___ Supplied information

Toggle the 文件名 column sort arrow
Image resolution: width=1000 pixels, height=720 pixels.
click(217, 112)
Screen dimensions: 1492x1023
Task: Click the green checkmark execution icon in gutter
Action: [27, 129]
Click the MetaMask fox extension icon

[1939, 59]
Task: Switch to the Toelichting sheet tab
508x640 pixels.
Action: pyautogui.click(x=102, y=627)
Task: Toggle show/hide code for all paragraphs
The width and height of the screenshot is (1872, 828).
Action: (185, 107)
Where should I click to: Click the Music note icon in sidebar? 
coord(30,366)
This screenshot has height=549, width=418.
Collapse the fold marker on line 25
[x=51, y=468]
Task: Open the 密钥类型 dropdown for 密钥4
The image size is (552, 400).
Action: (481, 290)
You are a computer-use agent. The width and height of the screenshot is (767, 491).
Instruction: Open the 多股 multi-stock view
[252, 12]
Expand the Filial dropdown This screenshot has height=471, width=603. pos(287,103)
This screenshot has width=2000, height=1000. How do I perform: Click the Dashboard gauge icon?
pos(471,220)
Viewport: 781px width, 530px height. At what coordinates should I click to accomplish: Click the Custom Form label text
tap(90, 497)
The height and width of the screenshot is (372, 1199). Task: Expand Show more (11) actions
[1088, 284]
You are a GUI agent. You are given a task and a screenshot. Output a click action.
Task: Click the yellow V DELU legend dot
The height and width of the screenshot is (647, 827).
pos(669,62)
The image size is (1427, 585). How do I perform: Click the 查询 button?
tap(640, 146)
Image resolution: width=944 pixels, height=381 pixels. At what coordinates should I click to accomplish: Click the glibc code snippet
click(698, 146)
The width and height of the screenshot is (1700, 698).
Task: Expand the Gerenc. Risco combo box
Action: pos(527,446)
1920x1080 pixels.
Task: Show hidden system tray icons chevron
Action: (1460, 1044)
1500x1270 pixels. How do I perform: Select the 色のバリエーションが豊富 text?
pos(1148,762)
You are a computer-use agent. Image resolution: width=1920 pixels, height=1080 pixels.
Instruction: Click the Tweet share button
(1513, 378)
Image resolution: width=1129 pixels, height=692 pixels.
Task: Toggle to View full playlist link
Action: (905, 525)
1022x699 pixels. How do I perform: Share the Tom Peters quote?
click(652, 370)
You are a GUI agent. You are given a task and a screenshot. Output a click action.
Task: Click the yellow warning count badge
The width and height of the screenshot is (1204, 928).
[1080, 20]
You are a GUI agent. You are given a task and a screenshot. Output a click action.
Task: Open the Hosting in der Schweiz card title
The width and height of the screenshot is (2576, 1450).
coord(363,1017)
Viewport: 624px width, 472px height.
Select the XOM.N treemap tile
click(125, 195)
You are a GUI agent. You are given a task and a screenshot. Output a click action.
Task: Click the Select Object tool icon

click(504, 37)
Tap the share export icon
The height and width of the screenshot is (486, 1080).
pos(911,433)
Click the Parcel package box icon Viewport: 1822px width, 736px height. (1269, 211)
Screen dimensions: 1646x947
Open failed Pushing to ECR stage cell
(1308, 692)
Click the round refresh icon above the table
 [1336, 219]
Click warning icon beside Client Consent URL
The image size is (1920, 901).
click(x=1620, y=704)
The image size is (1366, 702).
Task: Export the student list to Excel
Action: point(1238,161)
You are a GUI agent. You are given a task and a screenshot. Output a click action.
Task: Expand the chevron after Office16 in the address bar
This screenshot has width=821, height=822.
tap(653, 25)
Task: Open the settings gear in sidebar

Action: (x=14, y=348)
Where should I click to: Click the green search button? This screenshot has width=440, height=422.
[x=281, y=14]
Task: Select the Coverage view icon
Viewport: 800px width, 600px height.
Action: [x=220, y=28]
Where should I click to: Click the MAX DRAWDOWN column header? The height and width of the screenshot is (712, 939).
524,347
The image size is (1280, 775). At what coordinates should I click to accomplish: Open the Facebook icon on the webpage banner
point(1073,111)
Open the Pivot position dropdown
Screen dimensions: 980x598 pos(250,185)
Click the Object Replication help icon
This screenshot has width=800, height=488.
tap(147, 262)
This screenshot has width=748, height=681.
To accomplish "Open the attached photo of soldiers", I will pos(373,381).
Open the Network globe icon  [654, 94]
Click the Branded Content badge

______

■ What the exercise asks: Copy out all of the records above, word for word, with nothing changed.

■ Solution below:
Toggle the 文件名 column sort arrow
Image resolution: width=1000 pixels, height=720 pixels.
click(217, 112)
Screen dimensions: 1492x1023
Task: Click the green checkmark execution icon in gutter
Action: [27, 129]
Click the MetaMask fox extension icon

[1939, 59]
Task: Switch to the Toelichting sheet tab
508x640 pixels.
Action: pyautogui.click(x=102, y=627)
Task: Toggle show/hide code for all paragraphs
The width and height of the screenshot is (1872, 828).
Action: (185, 107)
Where should I click to: Click the Music note icon in sidebar? 
coord(30,366)
This screenshot has height=549, width=418.
Collapse the fold marker on line 25
[x=51, y=468]
Task: Open the 密钥类型 dropdown for 密钥4
The image size is (552, 400).
Action: (481, 290)
You are a computer-use agent. The width and height of the screenshot is (767, 491).
Instruction: Open the 多股 multi-stock view
[252, 12]
Expand the Filial dropdown This screenshot has height=471, width=603. pos(287,103)
This screenshot has width=2000, height=1000. How do I perform: Click the Dashboard gauge icon?
pos(471,220)
Viewport: 781px width, 530px height. At what coordinates should I click to accomplish: Click the Custom Form label text
tap(90, 497)
The height and width of the screenshot is (372, 1199). Task: Expand Show more (11) actions
[1088, 284]
You are a GUI agent. You are given a task and a screenshot. Output a click action.
Task: Click the yellow V DELU legend dot
The height and width of the screenshot is (647, 827).
pos(669,62)
The image size is (1427, 585). How do I perform: Click the 查询 button?
tap(640, 146)
Image resolution: width=944 pixels, height=381 pixels. At what coordinates should I click to accomplish: Click the glibc code snippet
click(698, 146)
The width and height of the screenshot is (1700, 698).
Task: Expand the Gerenc. Risco combo box
Action: pos(527,446)
1920x1080 pixels.
Task: Show hidden system tray icons chevron
Action: (1460, 1044)
1500x1270 pixels. How do I perform: Select the 色のバリエーションが豊富 text?
pos(1148,762)
You are a computer-use agent. Image resolution: width=1920 pixels, height=1080 pixels.
Instruction: Click the Tweet share button
(1513, 378)
Image resolution: width=1129 pixels, height=692 pixels.
Task: Toggle to View full playlist link
Action: (905, 525)
1022x699 pixels. How do I perform: Share the Tom Peters quote?
click(652, 370)
You are a GUI agent. You are given a task and a screenshot. Output a click action.
Task: Click the yellow warning count badge
The width and height of the screenshot is (1204, 928).
[1080, 20]
You are a GUI agent. You are given a task and a screenshot. Output a click action.
Task: Open the Hosting in der Schweiz card title
The width and height of the screenshot is (2576, 1450).
coord(363,1017)
Viewport: 624px width, 472px height.
Select the XOM.N treemap tile
click(125, 195)
You are a GUI agent. You are given a task and a screenshot. Output a click action.
Task: Click the Select Object tool icon

click(504, 37)
Tap the share export icon
The height and width of the screenshot is (486, 1080).
pos(911,433)
Click the Parcel package box icon Viewport: 1822px width, 736px height. (1269, 211)
Screen dimensions: 1646x947
Open failed Pushing to ECR stage cell
(1308, 692)
Click the round refresh icon above the table
 [1336, 219]
Click warning icon beside Client Consent URL
The image size is (1920, 901).
click(x=1620, y=704)
The image size is (1366, 702).
Task: Export the student list to Excel
Action: point(1238,161)
You are a GUI agent. You are given a task and a screenshot. Output a click action.
Task: Expand the chevron after Office16 in the address bar
This screenshot has width=821, height=822.
tap(653, 25)
Task: Open the settings gear in sidebar

Action: (x=14, y=348)
Where should I click to: Click the green search button? This screenshot has width=440, height=422.
[x=281, y=14]
Task: Select the Coverage view icon
Viewport: 800px width, 600px height.
Action: [x=220, y=28]
Where should I click to: Click the MAX DRAWDOWN column header? The height and width of the screenshot is (712, 939).
524,347
The image size is (1280, 775). At what coordinates should I click to accomplish: Open the Facebook icon on the webpage banner
point(1073,111)
Open the Pivot position dropdown
Screen dimensions: 980x598 pos(250,185)
Click the Object Replication help icon
This screenshot has width=800, height=488.
tap(147, 262)
This screenshot has width=748, height=681.
To accomplish "Open the attached photo of soldiers", I will pos(373,381).
Open the Network globe icon  [654, 94]
Click the Branded Content badge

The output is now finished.